Il commercio illecito di oli lubrificanti
Le ulteriori indagini delegate al Gico e al II Gruppo Tutela Entrate del Nucleo PEF Bari hanno consentito di accertare la presunta esistenza di un altro sodalizio criminale di carattere transnazionale, con base operativa in provincia di Bari, e attivo nell'illecita commercializzazione di oli lubrificanti, in evasione delle accise dovute all'Erario. In particolare, le fiamme gialle baresi avrebbero accertato numerose cessioni di basi lubrificanti, provenienti dall'est Europa, formalmente dirette, nella maggioranza dei casi, a società cipriote greche o maltesi, ma in realtà destinate in Italia ad uso autotrazione a favore di compiacenti imprese operanti nel settore della commercializzazione e della distribuzione stradale di carburanti, con una conseguente evasione di accise per oltre 2 milioni di euro.
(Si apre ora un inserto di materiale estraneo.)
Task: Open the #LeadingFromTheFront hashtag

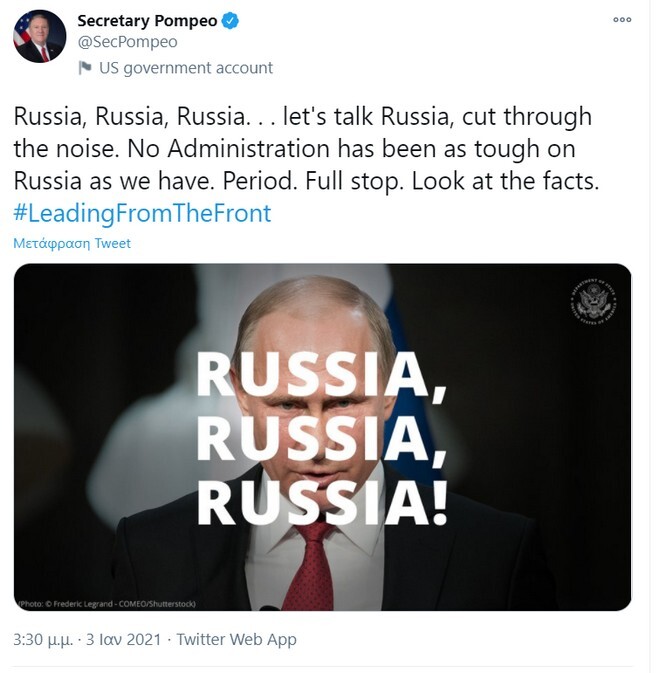Action: pyautogui.click(x=142, y=213)
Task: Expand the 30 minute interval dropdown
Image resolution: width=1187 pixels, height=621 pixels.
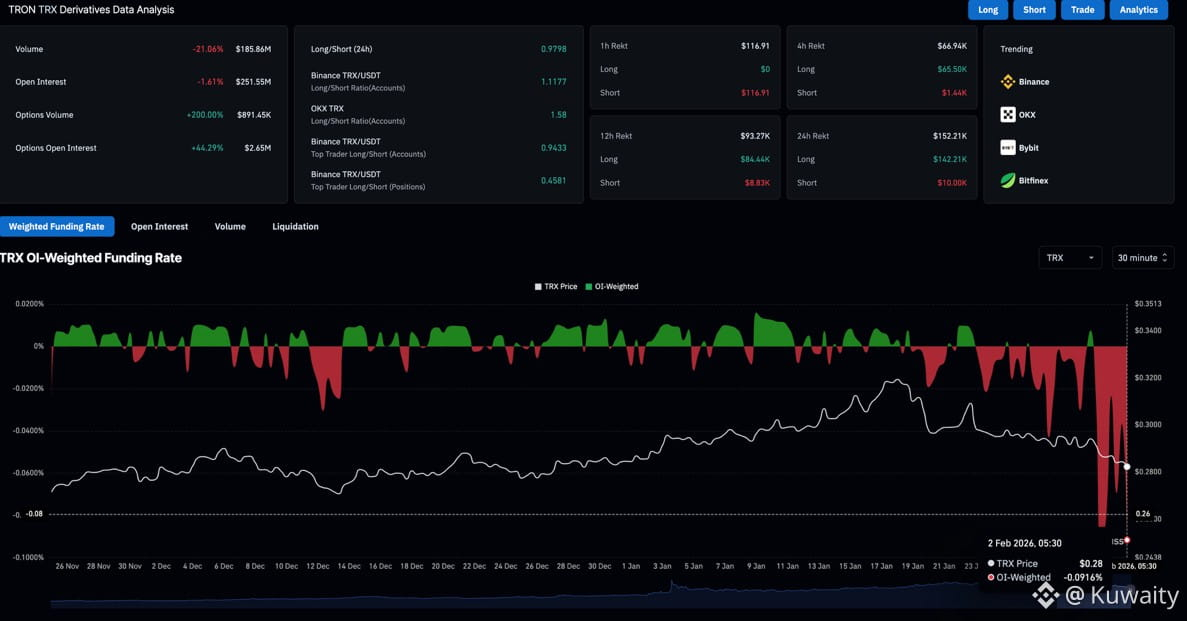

In questo secondo filone investigativo sono state ricostruite una pluralità di intestazioni fittizie di beni da parte di un esponente di spicco del clan Parisi di Bari in favore di terzi prestanome, "scevri da precedenti di polizia e penali", al fine di eludere l'applicazione di una misura di prevenzione patrimoniale da cui era stato in precedenza attinto. Ciò mediante la collaborazione professionale di un ragioniere commercialista e di tre avvocati con studi a Bari e in provincia, tutti destinatari di misure cautelari personali.